-- GIVEN DATA follows --

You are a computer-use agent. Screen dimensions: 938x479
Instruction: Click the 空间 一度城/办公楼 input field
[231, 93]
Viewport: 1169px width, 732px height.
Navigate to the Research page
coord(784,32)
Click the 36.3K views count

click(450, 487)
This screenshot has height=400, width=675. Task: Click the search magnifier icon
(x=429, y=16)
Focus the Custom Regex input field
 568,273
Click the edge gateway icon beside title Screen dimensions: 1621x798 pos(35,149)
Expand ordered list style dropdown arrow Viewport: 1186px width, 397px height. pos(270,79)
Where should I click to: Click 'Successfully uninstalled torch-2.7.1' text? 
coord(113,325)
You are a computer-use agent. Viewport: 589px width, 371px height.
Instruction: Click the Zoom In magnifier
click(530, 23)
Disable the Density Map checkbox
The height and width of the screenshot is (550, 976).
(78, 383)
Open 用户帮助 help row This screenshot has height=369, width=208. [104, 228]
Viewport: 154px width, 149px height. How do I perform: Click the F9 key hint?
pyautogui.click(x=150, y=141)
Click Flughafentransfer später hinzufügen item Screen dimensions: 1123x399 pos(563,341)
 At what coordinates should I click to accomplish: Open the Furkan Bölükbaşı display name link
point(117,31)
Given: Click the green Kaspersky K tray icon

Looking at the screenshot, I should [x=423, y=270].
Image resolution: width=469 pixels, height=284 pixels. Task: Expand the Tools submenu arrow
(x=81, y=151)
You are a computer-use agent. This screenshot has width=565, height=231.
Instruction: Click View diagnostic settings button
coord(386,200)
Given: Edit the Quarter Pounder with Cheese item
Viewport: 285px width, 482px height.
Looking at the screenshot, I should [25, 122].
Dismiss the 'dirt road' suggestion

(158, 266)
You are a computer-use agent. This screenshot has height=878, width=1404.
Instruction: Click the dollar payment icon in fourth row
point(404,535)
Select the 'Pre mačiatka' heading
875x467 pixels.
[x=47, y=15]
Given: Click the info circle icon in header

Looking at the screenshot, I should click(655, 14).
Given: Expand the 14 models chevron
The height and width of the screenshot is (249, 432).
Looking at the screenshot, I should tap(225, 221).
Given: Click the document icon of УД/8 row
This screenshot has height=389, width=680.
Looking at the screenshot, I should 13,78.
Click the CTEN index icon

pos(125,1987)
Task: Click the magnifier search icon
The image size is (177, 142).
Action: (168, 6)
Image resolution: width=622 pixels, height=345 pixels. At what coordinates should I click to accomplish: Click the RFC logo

-- GIVEN DATA concluded --

DIRECTIONS
All that is wanted is an exact copy of the lines from the line holding "Select the 'Pre mačiatka' heading" through the end of the material above, including both.

SOLUTION TO THIS PROBLEM
Select the 'Pre mačiatka' heading
875x467 pixels.
[x=47, y=15]
Given: Click the info circle icon in header

Looking at the screenshot, I should click(655, 14).
Given: Expand the 14 models chevron
The height and width of the screenshot is (249, 432).
Looking at the screenshot, I should tap(225, 221).
Given: Click the document icon of УД/8 row
This screenshot has height=389, width=680.
Looking at the screenshot, I should 13,78.
Click the CTEN index icon

pos(125,1987)
Task: Click the magnifier search icon
The image size is (177, 142).
Action: (168, 6)
Image resolution: width=622 pixels, height=345 pixels. At what coordinates should I click to accomplish: Click the RFC logo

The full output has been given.